Source: Investor presentation

At its core, the company has a relatively simple business model. It sells premium fitness equipment, the more popular one being the stationary bike, but the company has a treadmill as well, along with a digital subscription of exercise classes. The bike or treadmill comes with a large Wi-Fi enabled screen that allows you to follow along and/or have limited interactions with other subscribers in a “live” class. Hence, the “platform” moniker used in Peloton’s advertising. In normal times, this type of home workout is a compelling alternative to going to the gym. The advantages of home workouts are only magnified in a post-COVID world as people become more concerned about viruses and start re-evaluating their gym/workout habits.

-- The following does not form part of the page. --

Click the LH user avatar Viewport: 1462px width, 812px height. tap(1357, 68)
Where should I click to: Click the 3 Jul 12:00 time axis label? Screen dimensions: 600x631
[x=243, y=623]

Belt-tightening may prevent widespread use

One main argument against the widespread adoption of Peloton bikes is simple economics. The average Peloton bike is pretty expensive as the low-end model could retail for as much as $2,300. Coupled with a $39 monthly subscription, that quickly becomes an expensive proposition. Despite gyms and fitness classes being closed and home workouts gaining in popularity for fitness buffs, the complete shutdown of the economy means people won’t necessarily have the disposable income for an expensive luxury purchase like a Peloton bike.

Source: Investor presentation

In the US, an estimated 6.6 million people filed for unemployment. This is a staggeringly high number. For reference, only 665,000 people filed for jobless claims during the 2008/ 2009 great recession. With the economy predicted to be weaker in the weeks or months to come, I believe that new Peloton bike sales (and by extension, Peloton revenue and income) would be a lot weaker as consumers cut on luxury items and discretionary spending. The existence of cheaper alternatives to Peloton would only be more attractive when times are tough. You can even get a simple bike plus an alternative online spin class or even YouTube (NASDAQ:GOOG) (NASDAQ:GOOGL), then you can be on your way. Furthermore, traditional gyms like Planet Fitness (NYSE:PLNT) and SoulCycle are jumping on the online bandwagon, given that their physical locations are closed, thus making the space even more crowded.

US unemployment

Valuation

This leads to a discussion on Peloton’s valuation. Even pre-COVID, the company was trading at an expensive valuation as the market priced it like a growth stock. Post-COVID, Peloton stock price has fallen around 22 percent from its highs, a fair bit but not as much as some other stocks in the market, and the stock price certainly does not reflect the tough times ahead for the company.

The market seems to believe that Peloton as a gym alternative justifies its high valuation while ignoring the incoming contraction of customer discretionary spending and the emergence of cheaper alternatives. Currently, Peloton has a market cap of 7.7 billion against TTM revenue of 1.2 billion, implying a Price/Sales ratio of about 6.4. This ratio is similar to that of a technology company, not a luxury good retailer and implies that the company will continue to grow at a rapid rate. I believe the high price point and the tough employment situation coming from the pandemic makes the company’s assumed growth difficult to achieve.

I believe the high growth rate is unlikely to continue.

The share price of Peloton, which assumes a high rate of growth is only valid in a scenario where we would make a V-shape recovery coming out of the COVID pandemic. Even then, within this V-shape scenario, it assumes consumers’ habits would have permanently changed (as opposed to consumers wanting to get out of the house as much as possible). A scenario with extended social distancing, which would seem great for Peloton, also comes with limited economic growth and spending power. Given that Peloton is disadvantaged in whichever outcome occurs leads me to believe that its expensive valuation is not justified. The stock is an avoid for me.

Disclosure: I/we have no positions in any stocks mentioned, and no plans to initiate any positions within the next 72 hours. I wrote this article myself, and it expresses my own opinions. I am not receiving compensation for it (other than from Seeking Alpha). I have no business relationship with any company whose stock is mentioned in this article.